*** RECORDS SHOWN ***

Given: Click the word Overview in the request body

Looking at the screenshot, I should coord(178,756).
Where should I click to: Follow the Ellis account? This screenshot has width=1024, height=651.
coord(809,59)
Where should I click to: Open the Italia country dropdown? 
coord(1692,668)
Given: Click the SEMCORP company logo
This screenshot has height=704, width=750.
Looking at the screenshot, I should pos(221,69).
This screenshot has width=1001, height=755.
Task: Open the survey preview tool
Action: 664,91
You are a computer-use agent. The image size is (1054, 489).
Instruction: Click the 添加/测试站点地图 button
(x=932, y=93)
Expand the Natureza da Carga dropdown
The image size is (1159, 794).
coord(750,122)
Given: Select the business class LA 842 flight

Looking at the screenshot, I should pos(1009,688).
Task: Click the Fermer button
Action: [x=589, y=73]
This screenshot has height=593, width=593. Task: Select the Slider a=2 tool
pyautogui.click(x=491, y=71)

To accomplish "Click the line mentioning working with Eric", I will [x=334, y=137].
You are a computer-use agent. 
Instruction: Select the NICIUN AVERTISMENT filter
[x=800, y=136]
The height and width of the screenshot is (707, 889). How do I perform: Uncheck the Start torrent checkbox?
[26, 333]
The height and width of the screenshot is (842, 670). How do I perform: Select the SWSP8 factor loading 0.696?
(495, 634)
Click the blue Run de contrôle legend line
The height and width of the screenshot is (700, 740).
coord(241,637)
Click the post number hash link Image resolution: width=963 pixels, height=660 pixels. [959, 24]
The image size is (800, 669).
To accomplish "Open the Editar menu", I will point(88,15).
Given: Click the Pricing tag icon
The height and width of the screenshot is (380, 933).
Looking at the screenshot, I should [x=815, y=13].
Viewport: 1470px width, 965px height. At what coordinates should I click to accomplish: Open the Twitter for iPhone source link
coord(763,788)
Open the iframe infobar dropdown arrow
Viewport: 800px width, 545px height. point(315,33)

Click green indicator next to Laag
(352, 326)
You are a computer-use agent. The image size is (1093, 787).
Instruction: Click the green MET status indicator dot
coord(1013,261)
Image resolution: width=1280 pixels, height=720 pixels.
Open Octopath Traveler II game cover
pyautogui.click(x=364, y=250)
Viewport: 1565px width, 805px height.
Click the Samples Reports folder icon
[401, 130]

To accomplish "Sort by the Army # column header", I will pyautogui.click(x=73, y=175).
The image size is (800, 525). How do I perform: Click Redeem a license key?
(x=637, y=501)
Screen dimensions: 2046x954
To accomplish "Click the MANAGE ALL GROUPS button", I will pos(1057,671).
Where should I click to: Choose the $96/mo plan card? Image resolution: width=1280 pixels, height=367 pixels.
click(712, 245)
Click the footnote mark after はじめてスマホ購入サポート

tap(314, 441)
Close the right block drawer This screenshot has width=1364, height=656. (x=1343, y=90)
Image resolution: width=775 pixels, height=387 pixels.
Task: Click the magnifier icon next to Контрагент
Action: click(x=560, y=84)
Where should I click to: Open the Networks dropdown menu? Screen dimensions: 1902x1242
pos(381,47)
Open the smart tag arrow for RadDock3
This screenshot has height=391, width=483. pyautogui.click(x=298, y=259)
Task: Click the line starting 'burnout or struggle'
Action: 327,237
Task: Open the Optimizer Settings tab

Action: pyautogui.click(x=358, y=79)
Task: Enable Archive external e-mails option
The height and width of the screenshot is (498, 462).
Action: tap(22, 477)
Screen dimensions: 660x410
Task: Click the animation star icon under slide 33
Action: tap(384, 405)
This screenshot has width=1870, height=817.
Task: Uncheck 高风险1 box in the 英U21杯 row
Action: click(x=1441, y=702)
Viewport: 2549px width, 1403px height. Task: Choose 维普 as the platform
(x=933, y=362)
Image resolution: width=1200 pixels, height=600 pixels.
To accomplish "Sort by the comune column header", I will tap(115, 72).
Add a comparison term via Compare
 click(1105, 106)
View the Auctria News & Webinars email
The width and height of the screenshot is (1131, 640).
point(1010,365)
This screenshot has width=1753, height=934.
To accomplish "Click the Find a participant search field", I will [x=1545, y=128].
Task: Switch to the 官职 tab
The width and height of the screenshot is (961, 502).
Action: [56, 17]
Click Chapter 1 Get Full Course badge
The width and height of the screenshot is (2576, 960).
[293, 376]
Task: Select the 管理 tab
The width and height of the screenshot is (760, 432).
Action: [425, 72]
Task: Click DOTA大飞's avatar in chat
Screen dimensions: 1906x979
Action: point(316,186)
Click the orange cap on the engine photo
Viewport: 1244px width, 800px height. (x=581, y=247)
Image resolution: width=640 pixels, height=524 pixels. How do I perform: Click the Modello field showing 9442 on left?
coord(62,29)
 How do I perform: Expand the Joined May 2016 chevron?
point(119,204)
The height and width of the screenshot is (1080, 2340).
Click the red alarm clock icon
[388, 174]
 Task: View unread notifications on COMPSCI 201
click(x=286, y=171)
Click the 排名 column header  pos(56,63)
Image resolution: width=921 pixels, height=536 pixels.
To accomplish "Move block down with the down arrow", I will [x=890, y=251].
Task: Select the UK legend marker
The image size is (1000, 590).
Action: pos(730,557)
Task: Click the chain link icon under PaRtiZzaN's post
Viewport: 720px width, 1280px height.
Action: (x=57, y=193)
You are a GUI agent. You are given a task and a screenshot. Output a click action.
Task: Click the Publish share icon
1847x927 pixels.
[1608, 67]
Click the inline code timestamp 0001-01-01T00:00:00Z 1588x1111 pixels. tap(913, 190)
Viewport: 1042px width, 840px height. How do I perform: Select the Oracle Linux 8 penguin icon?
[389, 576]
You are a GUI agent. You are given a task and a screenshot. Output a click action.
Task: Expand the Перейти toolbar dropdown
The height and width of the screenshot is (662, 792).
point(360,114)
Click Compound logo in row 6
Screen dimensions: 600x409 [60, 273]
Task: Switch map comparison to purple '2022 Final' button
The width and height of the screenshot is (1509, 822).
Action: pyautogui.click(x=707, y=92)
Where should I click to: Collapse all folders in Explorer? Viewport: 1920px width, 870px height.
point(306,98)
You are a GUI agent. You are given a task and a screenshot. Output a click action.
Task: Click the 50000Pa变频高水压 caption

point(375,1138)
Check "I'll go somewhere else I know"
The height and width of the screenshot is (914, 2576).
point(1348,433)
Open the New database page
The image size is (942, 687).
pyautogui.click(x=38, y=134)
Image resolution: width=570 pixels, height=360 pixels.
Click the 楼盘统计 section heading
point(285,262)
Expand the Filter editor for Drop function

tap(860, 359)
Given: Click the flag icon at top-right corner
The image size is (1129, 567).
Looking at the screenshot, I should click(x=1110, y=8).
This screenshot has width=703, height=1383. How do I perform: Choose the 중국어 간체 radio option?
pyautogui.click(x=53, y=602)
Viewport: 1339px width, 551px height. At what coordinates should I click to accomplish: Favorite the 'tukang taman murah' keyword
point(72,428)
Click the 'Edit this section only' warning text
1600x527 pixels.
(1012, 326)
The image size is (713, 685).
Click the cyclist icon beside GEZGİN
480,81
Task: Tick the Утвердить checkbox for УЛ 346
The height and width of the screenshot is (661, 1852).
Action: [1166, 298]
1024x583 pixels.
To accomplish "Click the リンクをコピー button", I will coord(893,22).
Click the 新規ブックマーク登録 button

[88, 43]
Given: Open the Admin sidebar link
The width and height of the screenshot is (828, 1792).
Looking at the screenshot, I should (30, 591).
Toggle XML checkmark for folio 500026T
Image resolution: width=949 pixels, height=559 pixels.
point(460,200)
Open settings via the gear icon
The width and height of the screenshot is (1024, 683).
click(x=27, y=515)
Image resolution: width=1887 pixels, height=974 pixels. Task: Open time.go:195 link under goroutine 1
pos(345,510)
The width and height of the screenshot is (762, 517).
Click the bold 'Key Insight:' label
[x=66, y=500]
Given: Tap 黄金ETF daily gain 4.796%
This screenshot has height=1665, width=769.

*** End of RECORDS SHOWN ***

Tell me how many lines of the records include the word "post", and say nothing else.

2